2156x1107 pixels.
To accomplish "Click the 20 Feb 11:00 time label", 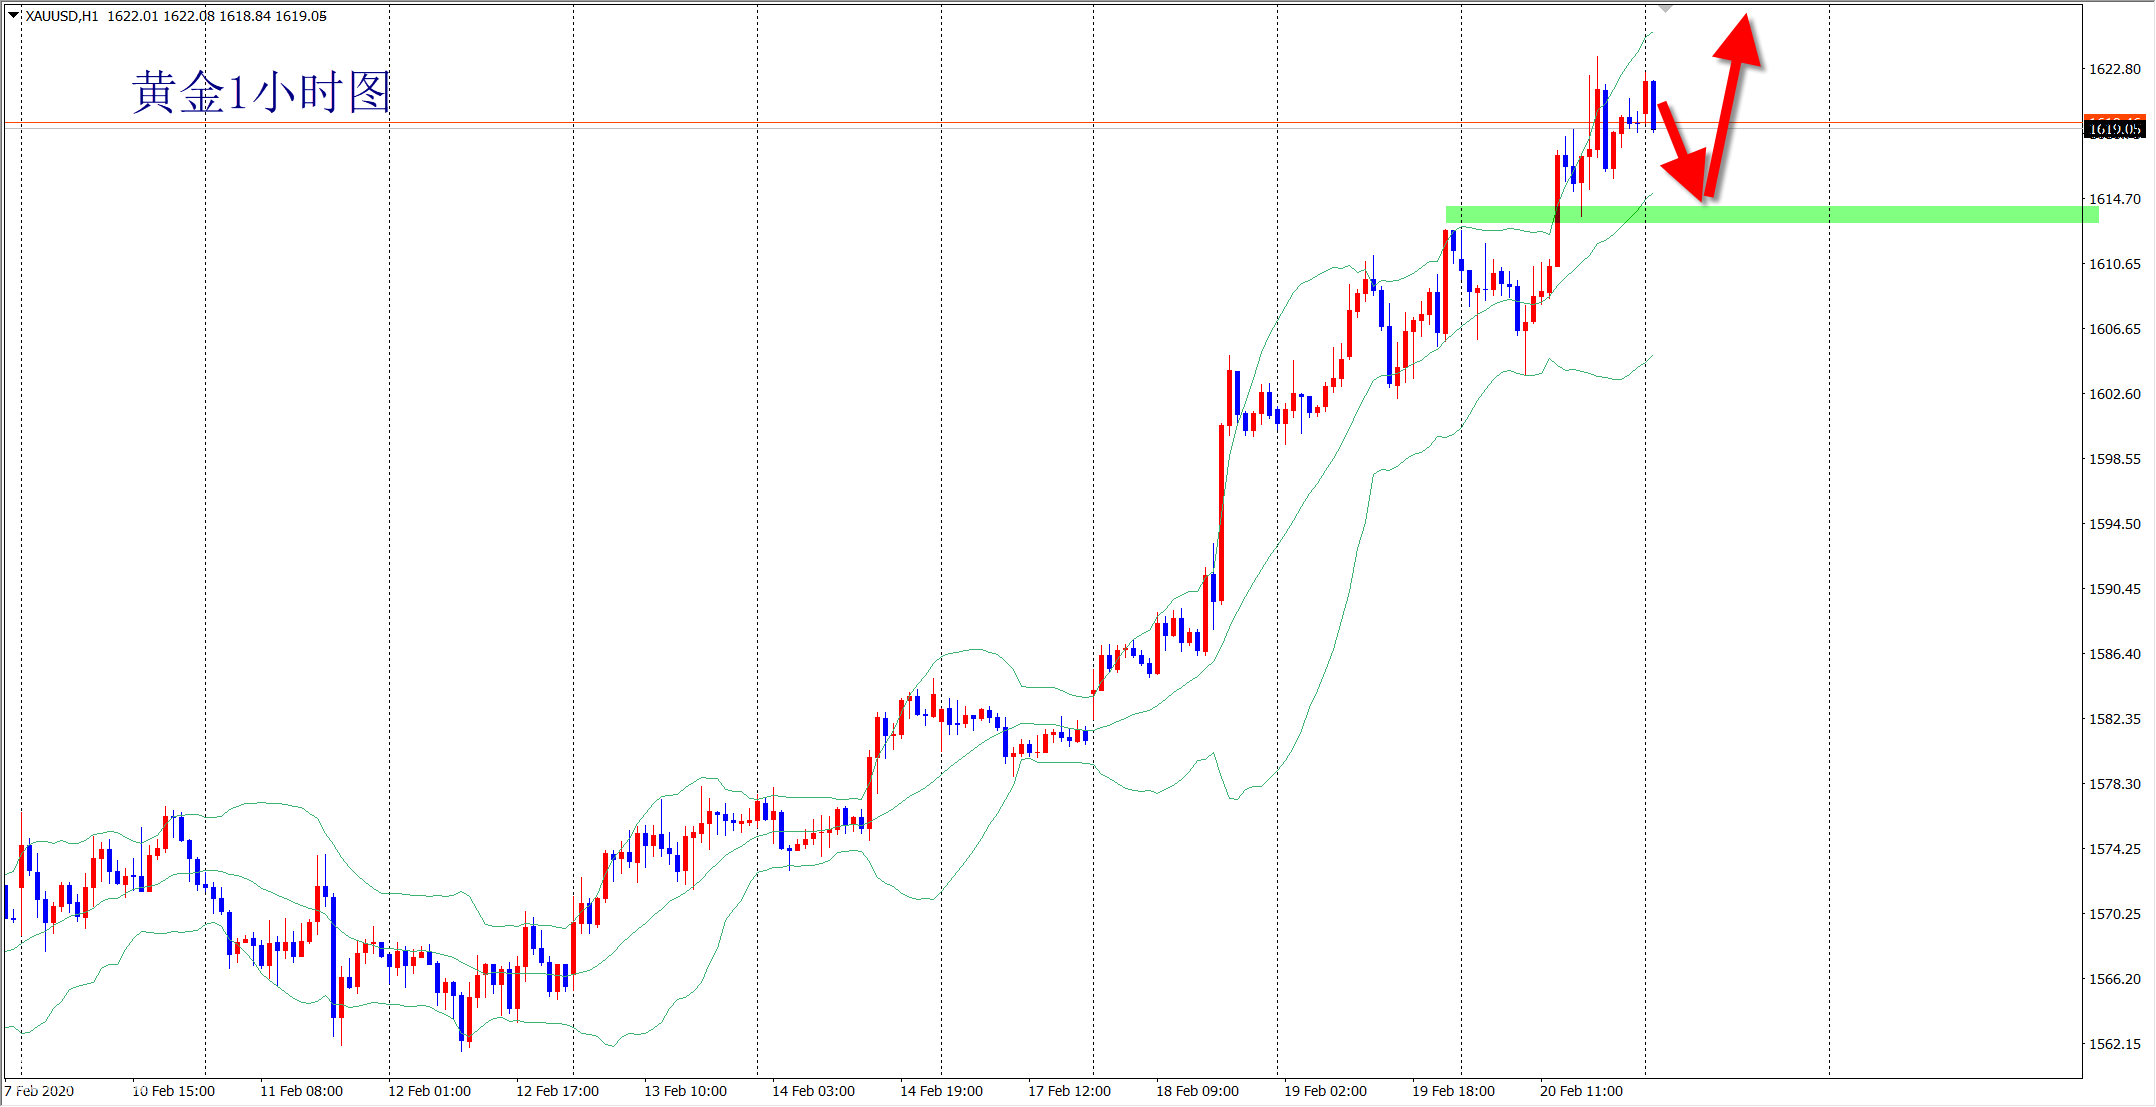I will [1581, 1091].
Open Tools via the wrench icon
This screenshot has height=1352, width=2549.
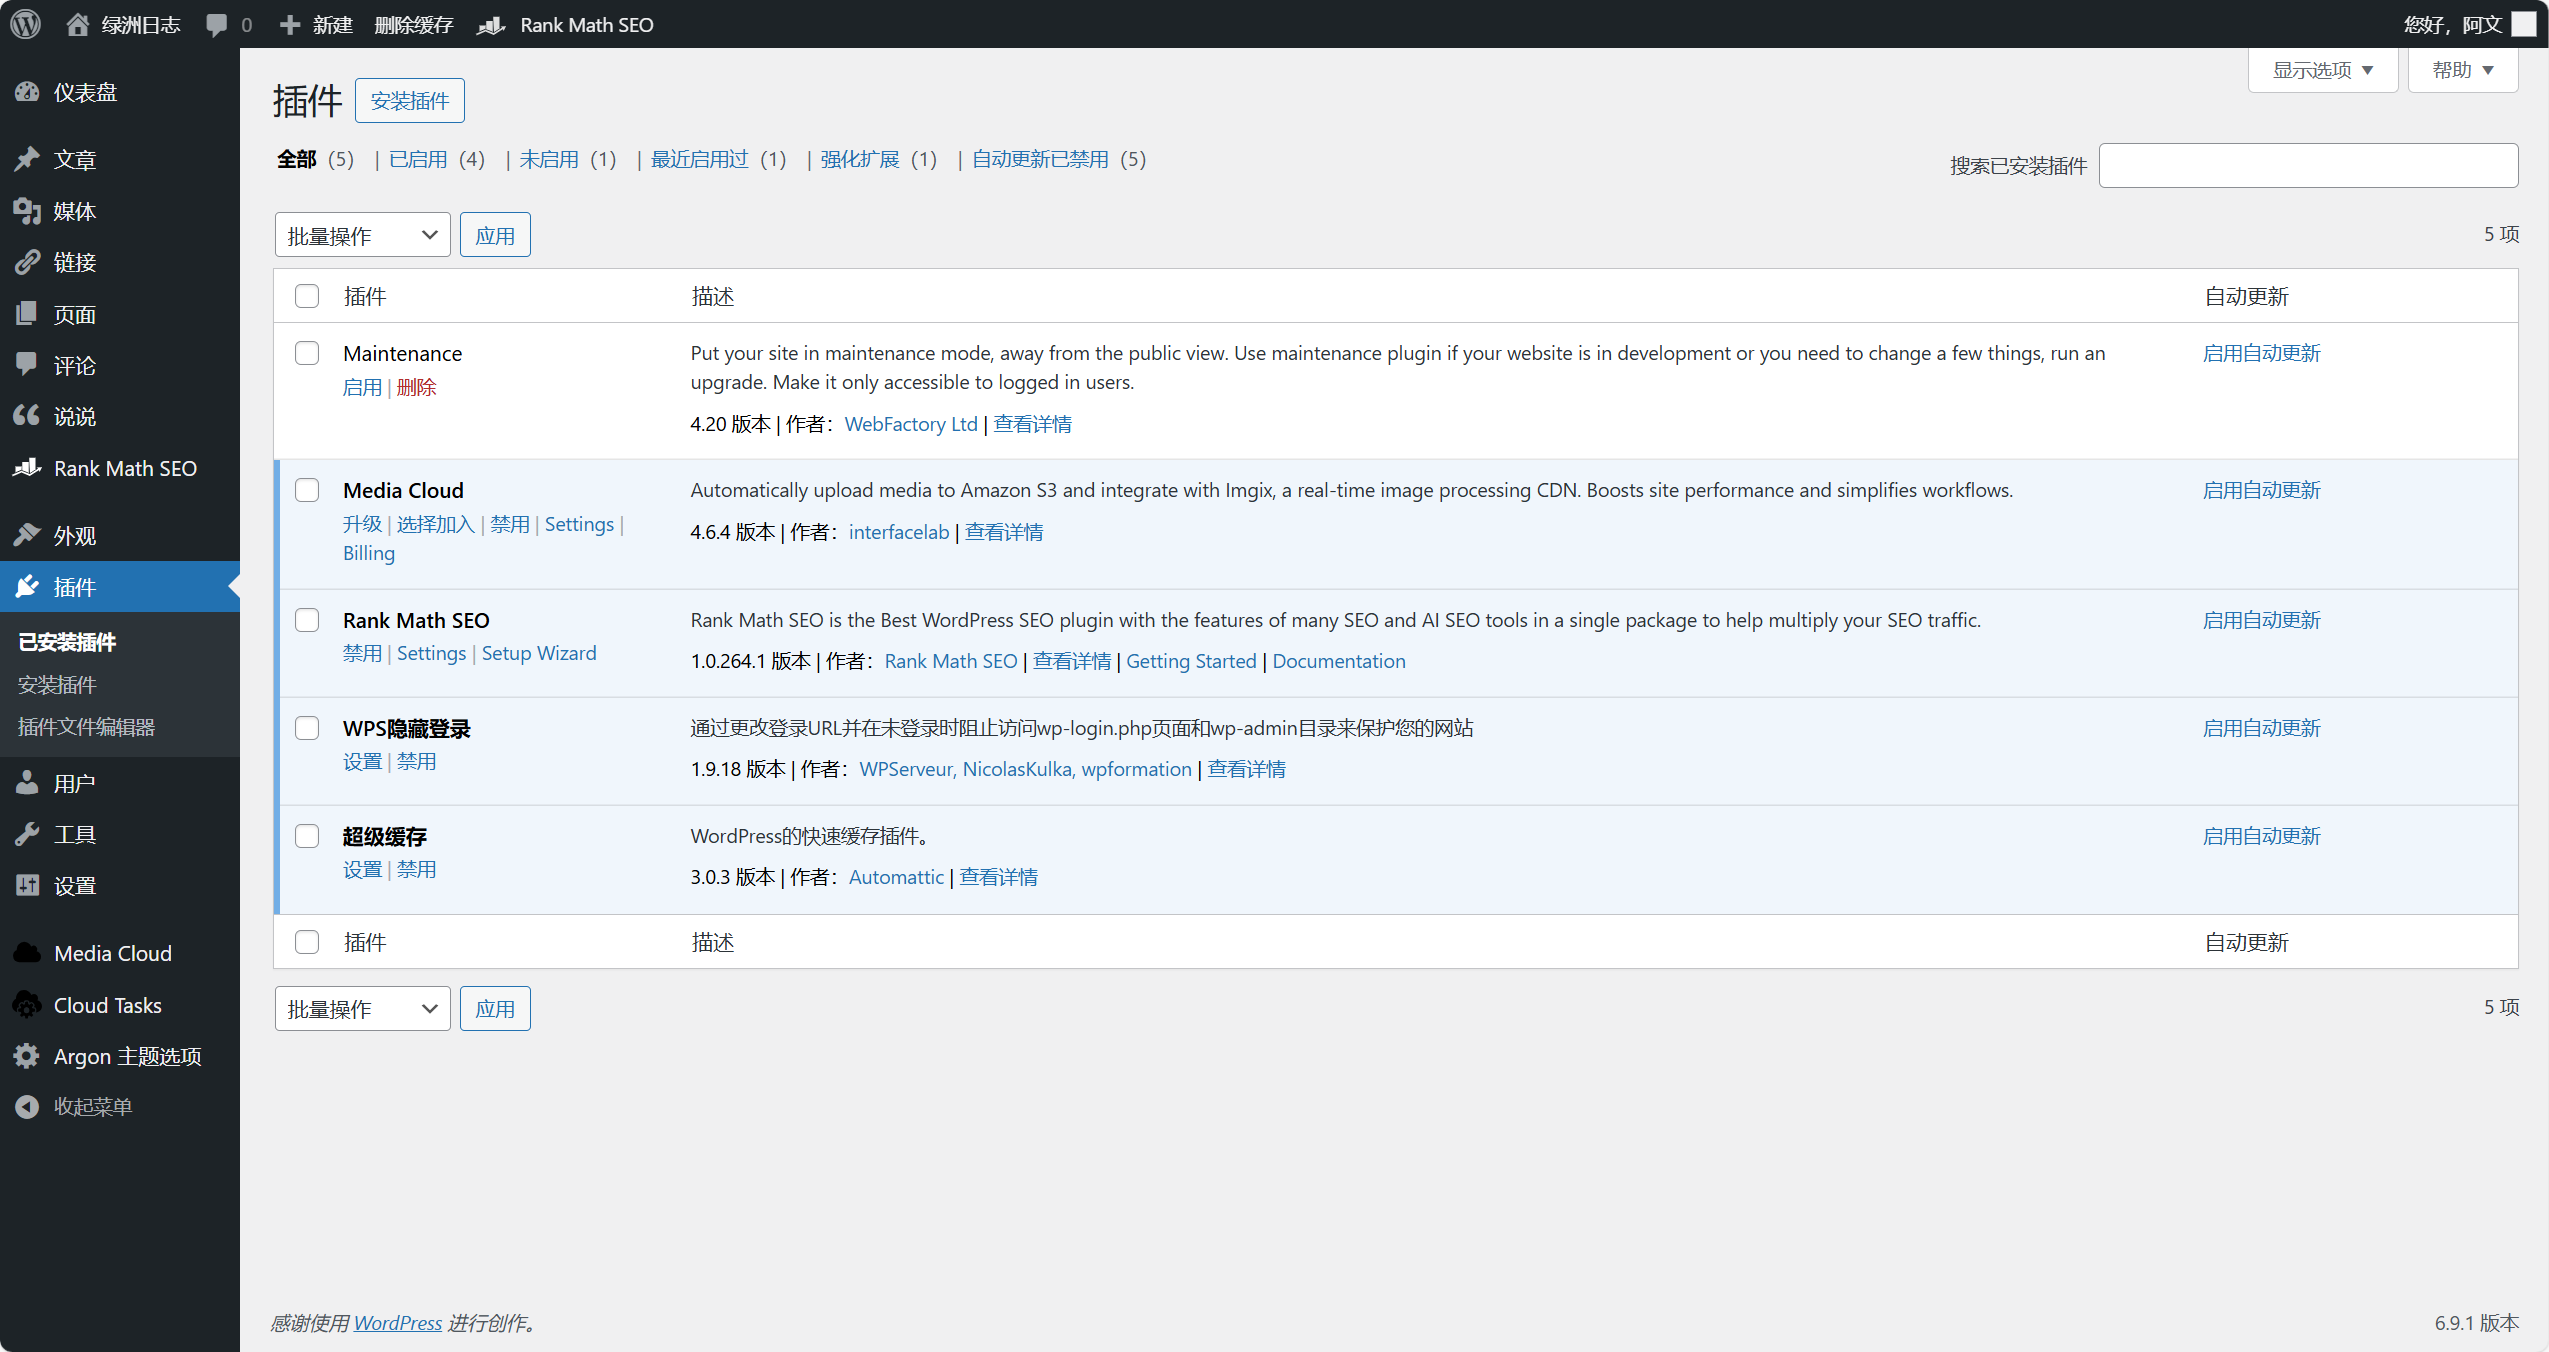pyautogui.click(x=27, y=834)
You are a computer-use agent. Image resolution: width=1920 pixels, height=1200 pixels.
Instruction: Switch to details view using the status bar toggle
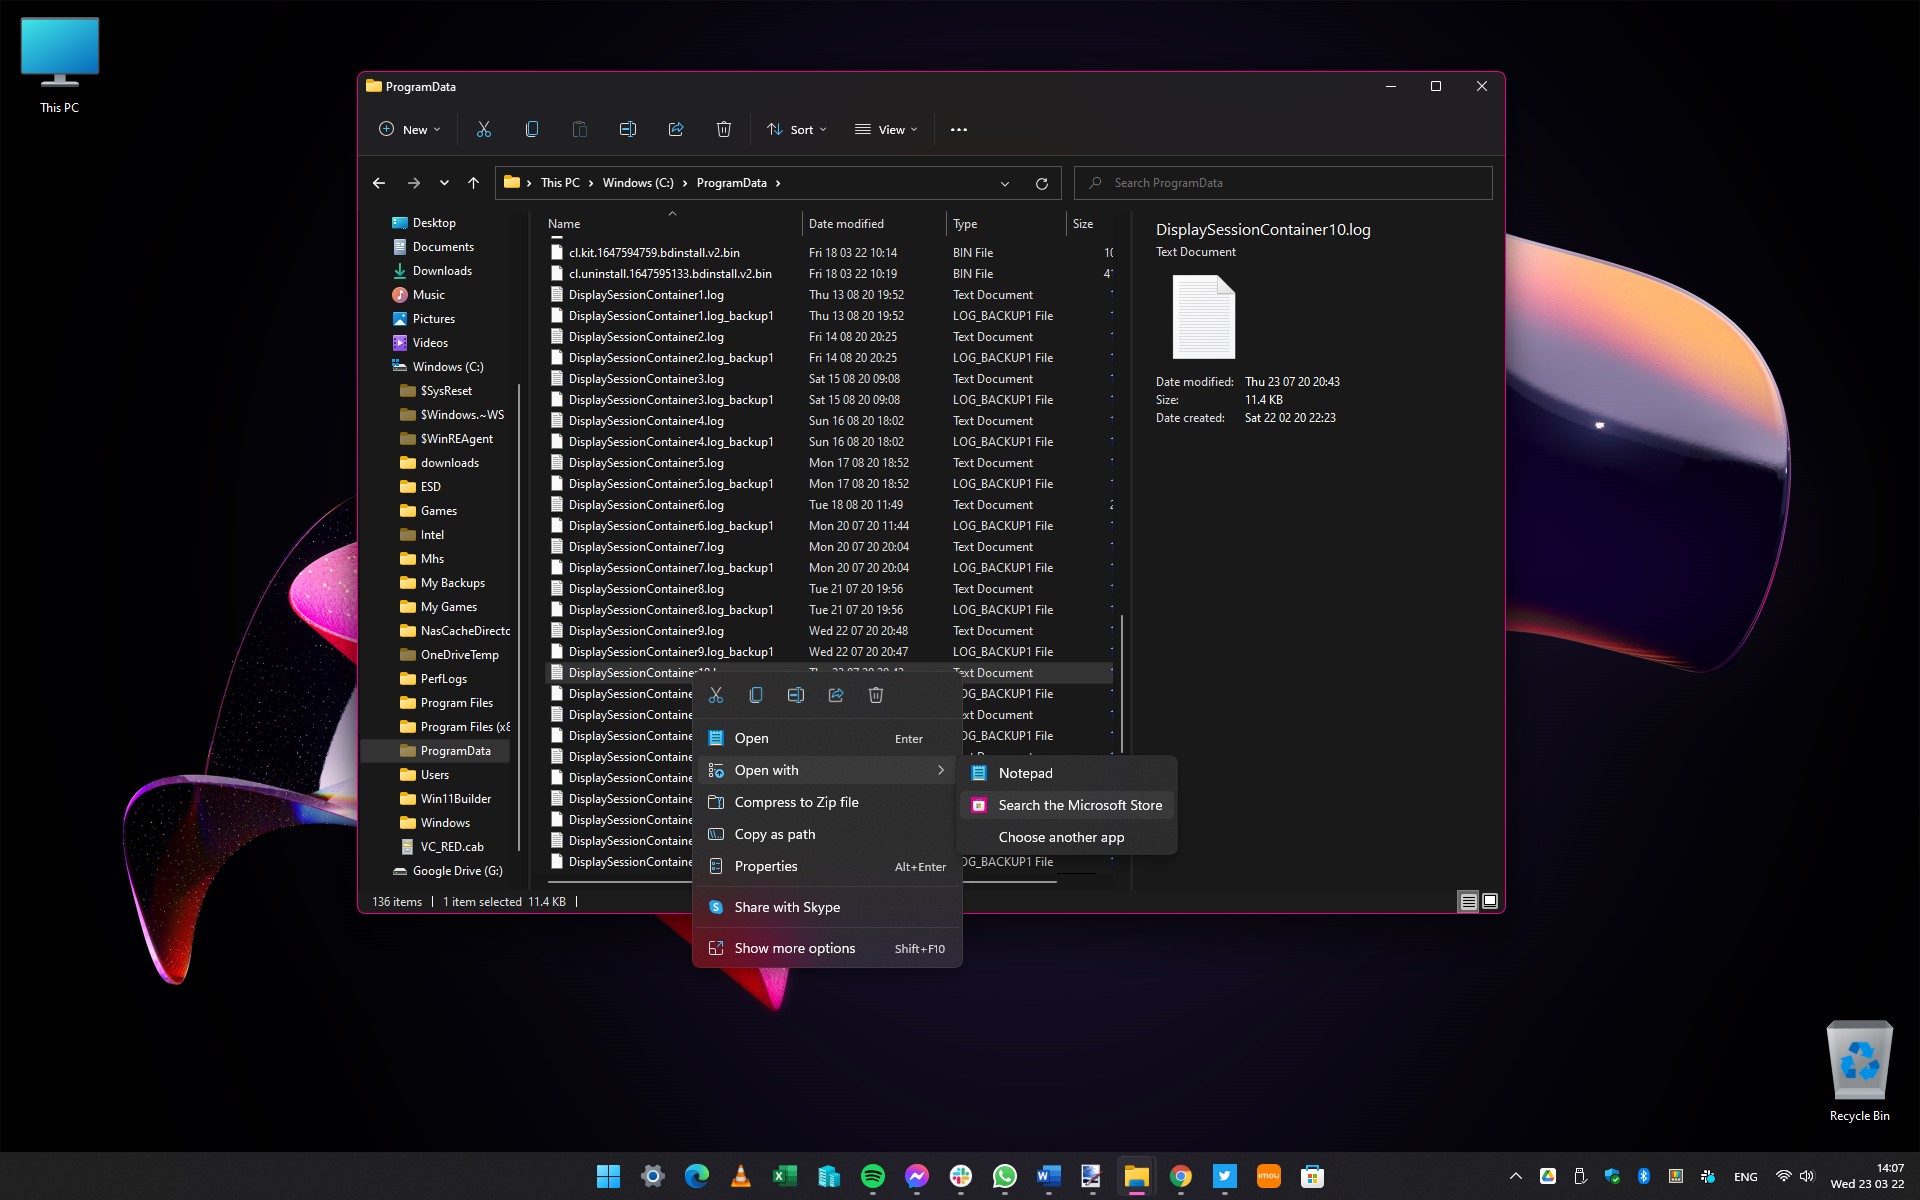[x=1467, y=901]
::::::::::
TASK:
Collect, from the material above, every line containing the word "pixels".

ANSWER TO THE PROBLEM:
2156x1107 pixels.
You are a computer-use agent. Image resolution: width=1920 pixels, height=1200 pixels.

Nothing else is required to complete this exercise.